Design and Implementation of Distributed File System for Massive Data
|School||Huazhong University of Science and Technology|
|Keywords||Distributed file system Massive data Meta data|
With the rapid development of Information Times, the total volume of data explosively grows. On the one hand, we have the big information source from the massive data. On the other hand, it is difficult for us to store and analyze the massive data. To solve that problem, the Google Company shows their solution: The Google File System and Map/Reduce programming model. The Google File System is used to store massive data. The Map/Reduce programming model is used to analyze massive data. In this paper, we focus on the store and management of massive data.By analyzing the design of many distributed file systems, we design and implement the KiddenFS which is a distribute file system for storing and managing massive data.In the first part of the paper, we describe the design and analysis of KiddenFS. First, we analyze the functional and non-functional requirements. The second, we show the key design in KiddenFS, including the logic structure of the KiddenFS, the mode of data store and the strategy of load balance and so on.
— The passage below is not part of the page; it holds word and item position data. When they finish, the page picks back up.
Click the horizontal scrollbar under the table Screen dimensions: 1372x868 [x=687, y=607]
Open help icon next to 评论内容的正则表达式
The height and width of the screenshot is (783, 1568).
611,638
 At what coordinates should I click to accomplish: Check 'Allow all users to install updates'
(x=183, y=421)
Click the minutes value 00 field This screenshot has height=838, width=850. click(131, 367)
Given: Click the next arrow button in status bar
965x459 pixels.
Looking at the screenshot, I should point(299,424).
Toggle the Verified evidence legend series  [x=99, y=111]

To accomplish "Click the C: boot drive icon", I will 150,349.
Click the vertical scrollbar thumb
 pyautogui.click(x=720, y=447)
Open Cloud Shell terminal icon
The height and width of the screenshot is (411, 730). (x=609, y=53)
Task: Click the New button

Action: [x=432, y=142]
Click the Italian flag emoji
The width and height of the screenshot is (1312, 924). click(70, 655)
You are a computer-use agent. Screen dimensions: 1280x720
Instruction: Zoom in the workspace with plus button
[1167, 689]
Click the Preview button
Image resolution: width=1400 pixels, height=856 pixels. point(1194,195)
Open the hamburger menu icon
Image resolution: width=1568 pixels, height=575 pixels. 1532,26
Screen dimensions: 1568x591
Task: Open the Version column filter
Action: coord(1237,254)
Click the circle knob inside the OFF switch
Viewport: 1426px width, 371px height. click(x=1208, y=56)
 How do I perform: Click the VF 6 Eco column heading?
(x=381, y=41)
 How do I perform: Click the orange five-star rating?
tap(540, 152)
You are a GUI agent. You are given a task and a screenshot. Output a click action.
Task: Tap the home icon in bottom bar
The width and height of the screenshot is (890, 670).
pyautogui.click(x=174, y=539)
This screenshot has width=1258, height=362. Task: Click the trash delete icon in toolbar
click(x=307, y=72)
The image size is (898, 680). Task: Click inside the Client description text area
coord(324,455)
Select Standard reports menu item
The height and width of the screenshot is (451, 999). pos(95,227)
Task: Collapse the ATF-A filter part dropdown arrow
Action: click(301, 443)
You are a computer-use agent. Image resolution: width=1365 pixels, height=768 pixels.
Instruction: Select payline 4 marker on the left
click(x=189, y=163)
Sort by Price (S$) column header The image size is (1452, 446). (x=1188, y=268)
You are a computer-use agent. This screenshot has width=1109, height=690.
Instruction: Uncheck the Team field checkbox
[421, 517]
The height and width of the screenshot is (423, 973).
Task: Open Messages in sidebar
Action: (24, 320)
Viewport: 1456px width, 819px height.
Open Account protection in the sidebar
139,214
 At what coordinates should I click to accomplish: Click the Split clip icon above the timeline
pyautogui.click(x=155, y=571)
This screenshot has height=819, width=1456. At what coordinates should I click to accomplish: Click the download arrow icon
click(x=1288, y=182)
The last, we design the architecture of KiddenFS and show the data flow of key operation. The KiddenFS is composed of meta data server, data server and client. Meta data server manages meta data, data server manages data and client provides the interface of KiddenFS.In the second part of the paper, we describe the key algorithms and data structure of KiddenFS, including data management, meta data management, the communication between data server and meta data server, the communication between data server and client and the communication between client and meta data server and the interface of file system.The last part of the paper, we test the KiddenFS and give a example to show how to use the KiddenFS in your application.